• **Activity list**:
1) According to the commentary on Cardinal Schönborn, on what date did Pope John Paul II authorize the release of the Catechism of the Catholic Church?
2) Reproduce word for word the part of the commentary on Cardinal Schönborn that opens with the words containing "So, what happened?" and closes with "boggles the mind.".

• **Study text**:
+---+
This brings me to the recent intervention of the Cardinal Archbishop of Vienna, Christoph Schönborn, whom I’d also met in Steubenville; in fact, it was right after he’d completed his work as secretary of the commission charged with drafting the Catechism of the Catholic Church. A man of obvious learning and piety, he impressed me very much in the conversations we had concerning the importance of an official compilation of the Faith that (in the words of Pope John Paul II, who authorized its release on October 11, 1992, the 30th anniversary of the opening of Vatican II) would serve as “a sure and authentic reference text for teaching Catholic doctrine.”
So, what happened? Why had this man, on whom so much high praise had been heaped in helping midwife a document that has proven so enriching to the life of the faithful, suddenly go completely bonkers? On the matter of blessing same-sex unions, that is, which he surely knows the Church simply cannot do. And why would that be an issue with anyone, much less the former secretary to the commission that assisted in the Church’s official codification of that fact, along with so many others? It quite boggles the mind.
“If the request for a blessing is honest,” he tells us, “if it is truly the request for God’s blessing for the life path that these two people, in whatever condition they find themselves in, are trying to make, then the blessing will not be denied them.” That was the response of his Eminence following the release of the decree from the Congregation for the Doctrine of the Faith (CDF), which flat-out forbade the practice. On what grounds? Because, as the CDF declared (and the Holy Father approved), “God does not and cannot bless sin.”
What part of that sentence does Cardinal Schönborn not understand?
+---+
Stored data:
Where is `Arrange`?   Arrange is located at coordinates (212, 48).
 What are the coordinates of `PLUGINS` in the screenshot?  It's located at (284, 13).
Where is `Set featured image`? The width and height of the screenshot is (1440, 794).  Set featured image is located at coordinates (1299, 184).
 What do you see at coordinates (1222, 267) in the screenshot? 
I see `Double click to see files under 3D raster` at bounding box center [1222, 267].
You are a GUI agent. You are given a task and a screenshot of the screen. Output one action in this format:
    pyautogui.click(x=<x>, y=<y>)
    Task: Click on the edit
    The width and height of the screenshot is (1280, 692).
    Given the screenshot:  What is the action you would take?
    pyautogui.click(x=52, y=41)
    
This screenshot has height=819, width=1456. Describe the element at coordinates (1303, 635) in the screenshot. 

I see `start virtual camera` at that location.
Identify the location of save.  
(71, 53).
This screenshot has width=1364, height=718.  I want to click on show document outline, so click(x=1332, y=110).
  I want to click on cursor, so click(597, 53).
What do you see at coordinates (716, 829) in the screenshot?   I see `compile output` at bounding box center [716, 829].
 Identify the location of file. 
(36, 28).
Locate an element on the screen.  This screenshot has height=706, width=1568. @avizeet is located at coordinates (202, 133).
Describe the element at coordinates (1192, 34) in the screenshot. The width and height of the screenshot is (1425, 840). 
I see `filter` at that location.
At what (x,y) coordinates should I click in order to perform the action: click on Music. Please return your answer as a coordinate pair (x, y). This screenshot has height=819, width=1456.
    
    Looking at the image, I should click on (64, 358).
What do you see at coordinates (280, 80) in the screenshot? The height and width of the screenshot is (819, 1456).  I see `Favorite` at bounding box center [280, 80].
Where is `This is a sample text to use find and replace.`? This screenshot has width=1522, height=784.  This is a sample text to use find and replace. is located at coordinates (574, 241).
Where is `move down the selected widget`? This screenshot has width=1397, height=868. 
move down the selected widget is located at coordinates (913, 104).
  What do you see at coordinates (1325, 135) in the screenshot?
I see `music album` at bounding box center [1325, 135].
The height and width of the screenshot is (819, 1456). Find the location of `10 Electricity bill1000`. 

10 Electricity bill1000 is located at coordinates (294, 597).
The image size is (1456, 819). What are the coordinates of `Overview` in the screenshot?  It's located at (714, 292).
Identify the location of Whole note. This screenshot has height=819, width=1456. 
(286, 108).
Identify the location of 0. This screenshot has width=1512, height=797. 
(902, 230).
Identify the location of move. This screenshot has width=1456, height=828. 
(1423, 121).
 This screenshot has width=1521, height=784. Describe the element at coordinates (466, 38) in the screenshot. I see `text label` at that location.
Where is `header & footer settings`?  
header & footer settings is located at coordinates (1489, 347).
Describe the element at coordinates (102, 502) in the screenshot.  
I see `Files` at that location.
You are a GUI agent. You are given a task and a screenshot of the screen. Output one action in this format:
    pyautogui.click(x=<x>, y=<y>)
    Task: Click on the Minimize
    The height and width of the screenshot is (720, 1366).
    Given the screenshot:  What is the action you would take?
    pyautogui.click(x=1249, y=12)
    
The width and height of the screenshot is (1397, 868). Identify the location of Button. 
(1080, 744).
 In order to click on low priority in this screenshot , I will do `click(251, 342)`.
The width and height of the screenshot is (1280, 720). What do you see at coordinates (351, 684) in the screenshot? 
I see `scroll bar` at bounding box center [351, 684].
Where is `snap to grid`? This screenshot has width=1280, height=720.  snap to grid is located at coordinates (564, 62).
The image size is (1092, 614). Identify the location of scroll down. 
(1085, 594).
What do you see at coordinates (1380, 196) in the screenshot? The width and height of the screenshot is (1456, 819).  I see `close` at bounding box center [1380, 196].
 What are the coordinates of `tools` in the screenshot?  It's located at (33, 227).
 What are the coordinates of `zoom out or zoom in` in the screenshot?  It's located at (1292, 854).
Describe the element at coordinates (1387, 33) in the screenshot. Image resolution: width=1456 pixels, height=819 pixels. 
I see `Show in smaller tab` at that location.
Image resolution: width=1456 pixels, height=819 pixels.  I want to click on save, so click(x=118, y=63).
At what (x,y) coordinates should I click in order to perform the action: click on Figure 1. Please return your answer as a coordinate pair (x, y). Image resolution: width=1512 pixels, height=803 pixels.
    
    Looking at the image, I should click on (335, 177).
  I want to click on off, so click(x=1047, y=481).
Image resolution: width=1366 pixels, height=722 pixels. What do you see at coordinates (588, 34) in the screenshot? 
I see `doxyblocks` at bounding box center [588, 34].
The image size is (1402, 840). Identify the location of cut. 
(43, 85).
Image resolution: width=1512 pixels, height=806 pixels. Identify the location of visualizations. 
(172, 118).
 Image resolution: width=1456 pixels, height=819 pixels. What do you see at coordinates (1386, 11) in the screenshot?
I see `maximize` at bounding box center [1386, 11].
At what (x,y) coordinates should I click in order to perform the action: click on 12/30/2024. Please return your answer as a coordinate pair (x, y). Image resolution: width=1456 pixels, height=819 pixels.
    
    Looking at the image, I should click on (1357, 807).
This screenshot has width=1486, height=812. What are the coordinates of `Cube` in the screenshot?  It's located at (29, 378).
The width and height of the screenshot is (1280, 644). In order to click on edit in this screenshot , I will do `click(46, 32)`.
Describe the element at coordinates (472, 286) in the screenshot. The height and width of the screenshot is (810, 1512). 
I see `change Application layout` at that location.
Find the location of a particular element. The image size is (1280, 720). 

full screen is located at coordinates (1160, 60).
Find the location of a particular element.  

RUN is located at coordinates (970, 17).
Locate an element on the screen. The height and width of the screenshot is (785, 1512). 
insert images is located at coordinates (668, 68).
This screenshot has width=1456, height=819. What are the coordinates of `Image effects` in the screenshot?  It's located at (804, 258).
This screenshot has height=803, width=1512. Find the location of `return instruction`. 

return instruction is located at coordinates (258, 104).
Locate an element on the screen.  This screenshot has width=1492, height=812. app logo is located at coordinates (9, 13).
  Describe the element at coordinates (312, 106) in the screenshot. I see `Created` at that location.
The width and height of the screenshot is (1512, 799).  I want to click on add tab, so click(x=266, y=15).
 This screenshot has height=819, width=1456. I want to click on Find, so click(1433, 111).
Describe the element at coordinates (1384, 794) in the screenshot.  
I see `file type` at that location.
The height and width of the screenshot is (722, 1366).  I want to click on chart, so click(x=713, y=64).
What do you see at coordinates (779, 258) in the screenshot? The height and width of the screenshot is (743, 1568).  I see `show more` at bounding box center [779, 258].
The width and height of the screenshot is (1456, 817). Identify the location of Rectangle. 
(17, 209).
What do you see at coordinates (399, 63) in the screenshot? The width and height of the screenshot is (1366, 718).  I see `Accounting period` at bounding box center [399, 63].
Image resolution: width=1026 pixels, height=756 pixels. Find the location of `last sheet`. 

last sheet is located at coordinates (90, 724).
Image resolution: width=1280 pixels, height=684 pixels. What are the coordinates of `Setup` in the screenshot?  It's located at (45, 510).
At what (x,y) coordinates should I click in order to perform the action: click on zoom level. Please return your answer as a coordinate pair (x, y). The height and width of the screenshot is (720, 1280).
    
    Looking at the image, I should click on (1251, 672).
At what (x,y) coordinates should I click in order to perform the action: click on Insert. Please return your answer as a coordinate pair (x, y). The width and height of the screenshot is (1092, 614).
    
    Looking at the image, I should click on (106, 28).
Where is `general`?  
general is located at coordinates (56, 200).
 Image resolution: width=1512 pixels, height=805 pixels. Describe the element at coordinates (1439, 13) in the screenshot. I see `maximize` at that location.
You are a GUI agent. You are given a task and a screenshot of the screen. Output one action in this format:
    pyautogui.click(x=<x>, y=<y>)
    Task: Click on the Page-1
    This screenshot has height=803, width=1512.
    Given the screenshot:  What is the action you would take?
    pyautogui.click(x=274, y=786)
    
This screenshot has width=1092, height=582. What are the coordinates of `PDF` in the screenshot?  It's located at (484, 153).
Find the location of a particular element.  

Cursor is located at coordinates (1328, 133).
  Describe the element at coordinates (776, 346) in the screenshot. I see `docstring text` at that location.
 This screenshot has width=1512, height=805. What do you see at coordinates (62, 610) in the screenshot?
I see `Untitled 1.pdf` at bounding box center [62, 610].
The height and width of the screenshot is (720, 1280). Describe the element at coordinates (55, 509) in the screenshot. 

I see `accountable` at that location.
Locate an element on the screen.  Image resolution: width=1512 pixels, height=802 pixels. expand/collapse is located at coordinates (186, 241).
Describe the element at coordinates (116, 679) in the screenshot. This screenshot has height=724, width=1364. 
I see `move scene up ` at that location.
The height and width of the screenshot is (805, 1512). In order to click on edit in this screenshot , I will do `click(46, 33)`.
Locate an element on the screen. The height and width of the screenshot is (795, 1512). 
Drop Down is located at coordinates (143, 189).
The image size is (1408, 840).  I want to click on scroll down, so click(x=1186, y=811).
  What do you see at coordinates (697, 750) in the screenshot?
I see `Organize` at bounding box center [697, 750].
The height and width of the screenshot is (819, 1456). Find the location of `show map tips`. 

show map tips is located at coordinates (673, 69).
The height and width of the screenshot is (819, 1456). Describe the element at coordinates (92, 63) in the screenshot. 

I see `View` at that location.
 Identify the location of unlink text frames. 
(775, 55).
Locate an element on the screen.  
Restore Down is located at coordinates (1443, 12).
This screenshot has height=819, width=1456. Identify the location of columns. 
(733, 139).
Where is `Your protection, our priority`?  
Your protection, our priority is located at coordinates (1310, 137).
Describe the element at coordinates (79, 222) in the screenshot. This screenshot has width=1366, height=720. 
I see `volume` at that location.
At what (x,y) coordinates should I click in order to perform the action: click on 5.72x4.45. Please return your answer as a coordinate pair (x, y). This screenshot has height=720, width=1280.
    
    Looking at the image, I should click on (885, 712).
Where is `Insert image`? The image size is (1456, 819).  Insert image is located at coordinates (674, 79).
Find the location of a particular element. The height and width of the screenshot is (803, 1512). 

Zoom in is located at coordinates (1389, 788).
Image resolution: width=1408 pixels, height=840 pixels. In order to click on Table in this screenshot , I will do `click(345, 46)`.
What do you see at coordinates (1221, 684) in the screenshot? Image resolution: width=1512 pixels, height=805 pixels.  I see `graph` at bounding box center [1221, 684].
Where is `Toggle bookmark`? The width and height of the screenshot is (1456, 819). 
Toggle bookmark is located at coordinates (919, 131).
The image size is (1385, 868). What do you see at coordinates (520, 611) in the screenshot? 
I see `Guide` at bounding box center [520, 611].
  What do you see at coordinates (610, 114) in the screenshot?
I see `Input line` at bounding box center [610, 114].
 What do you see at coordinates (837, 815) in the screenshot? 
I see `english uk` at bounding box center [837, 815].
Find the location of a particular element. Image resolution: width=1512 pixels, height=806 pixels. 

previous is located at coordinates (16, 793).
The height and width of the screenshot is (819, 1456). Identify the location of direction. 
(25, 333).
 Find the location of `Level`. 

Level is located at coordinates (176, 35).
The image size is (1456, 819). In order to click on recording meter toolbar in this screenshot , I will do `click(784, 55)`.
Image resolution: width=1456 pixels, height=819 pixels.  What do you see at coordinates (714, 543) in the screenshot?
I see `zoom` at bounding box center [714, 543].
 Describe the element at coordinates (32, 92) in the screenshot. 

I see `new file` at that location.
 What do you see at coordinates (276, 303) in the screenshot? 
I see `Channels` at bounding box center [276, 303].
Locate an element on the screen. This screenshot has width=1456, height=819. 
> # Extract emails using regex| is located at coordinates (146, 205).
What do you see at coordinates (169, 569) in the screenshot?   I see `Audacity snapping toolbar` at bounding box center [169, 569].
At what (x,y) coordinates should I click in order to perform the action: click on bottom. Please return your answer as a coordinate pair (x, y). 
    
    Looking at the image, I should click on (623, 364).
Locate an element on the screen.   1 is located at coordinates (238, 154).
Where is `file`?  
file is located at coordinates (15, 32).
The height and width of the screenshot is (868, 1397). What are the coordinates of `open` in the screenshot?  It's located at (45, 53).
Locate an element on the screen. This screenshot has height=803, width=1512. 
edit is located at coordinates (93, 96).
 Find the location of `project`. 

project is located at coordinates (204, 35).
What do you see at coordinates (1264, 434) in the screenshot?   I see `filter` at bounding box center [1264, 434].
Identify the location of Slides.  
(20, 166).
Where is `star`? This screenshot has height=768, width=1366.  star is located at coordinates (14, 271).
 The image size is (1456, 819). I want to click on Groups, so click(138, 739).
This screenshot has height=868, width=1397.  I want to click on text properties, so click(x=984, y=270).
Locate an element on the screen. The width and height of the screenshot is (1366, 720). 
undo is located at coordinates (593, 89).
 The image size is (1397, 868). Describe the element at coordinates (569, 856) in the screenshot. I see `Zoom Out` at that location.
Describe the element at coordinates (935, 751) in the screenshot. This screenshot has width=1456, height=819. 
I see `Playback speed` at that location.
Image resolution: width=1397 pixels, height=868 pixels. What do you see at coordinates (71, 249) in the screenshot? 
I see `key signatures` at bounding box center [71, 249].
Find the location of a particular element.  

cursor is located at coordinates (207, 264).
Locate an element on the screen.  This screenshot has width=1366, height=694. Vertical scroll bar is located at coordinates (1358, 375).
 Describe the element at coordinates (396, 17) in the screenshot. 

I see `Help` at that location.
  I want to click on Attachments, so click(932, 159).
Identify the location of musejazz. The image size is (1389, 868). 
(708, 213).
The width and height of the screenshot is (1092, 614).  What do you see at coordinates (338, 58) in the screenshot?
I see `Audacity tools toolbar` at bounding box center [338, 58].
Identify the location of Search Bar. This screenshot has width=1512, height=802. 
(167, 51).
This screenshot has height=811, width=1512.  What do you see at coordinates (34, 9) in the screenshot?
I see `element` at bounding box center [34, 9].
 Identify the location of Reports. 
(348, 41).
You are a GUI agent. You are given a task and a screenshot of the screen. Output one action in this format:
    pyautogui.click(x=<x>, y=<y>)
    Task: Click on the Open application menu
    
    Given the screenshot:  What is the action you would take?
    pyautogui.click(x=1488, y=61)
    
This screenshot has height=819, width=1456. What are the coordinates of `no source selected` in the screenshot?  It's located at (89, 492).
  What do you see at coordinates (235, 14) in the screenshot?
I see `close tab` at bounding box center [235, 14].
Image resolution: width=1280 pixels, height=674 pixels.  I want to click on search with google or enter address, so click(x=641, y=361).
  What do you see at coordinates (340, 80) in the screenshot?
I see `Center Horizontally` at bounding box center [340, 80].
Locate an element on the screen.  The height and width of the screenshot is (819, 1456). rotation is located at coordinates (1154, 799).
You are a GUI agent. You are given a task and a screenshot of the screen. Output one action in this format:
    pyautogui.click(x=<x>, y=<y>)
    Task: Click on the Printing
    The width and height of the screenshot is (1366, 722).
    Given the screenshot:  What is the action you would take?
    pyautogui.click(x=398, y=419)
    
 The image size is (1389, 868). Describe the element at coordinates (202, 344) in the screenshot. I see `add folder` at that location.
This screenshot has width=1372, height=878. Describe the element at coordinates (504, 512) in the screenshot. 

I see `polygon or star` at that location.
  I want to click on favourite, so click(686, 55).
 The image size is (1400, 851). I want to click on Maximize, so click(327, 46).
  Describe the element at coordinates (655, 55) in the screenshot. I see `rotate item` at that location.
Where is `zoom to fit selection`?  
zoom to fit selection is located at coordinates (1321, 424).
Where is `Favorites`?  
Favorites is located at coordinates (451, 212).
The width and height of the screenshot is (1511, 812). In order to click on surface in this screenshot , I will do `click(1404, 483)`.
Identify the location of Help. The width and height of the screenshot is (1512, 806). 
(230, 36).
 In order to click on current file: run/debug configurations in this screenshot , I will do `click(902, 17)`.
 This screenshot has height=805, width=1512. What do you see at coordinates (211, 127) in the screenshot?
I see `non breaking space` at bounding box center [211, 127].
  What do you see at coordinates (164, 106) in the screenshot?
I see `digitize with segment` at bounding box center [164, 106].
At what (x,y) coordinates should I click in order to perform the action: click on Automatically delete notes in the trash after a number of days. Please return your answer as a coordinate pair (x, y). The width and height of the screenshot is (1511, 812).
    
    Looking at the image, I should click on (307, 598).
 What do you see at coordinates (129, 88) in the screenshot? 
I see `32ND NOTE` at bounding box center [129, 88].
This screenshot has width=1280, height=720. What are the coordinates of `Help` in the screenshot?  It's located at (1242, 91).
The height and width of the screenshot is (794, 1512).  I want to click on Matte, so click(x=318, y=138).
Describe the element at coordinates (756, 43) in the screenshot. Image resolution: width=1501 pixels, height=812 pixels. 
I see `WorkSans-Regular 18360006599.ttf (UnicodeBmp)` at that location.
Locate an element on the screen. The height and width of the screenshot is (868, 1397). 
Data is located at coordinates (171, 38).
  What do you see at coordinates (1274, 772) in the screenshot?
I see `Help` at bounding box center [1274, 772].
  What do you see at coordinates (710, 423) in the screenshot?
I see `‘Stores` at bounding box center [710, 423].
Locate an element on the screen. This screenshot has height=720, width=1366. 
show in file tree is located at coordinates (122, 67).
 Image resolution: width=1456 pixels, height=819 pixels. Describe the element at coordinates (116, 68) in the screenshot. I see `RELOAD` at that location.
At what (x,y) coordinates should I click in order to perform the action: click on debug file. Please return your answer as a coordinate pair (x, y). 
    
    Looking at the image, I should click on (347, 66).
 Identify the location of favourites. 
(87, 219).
+---+
• **Responses to the exercise**:
1) October 11, 1992

2)
So, what happened? Why had this man, on whom so much high praise had been heaped in helping midwife a document that has proven so enriching to the life of the faithful, suddenly go completely bonkers? On the matter of blessing same-sex unions, that is, which he surely knows the Church simply cannot do. And why would that be an issue with anyone, much less the former secretary to the commission that assisted in the Church’s official codification of that fact, along with so many others? It quite boggles the mind.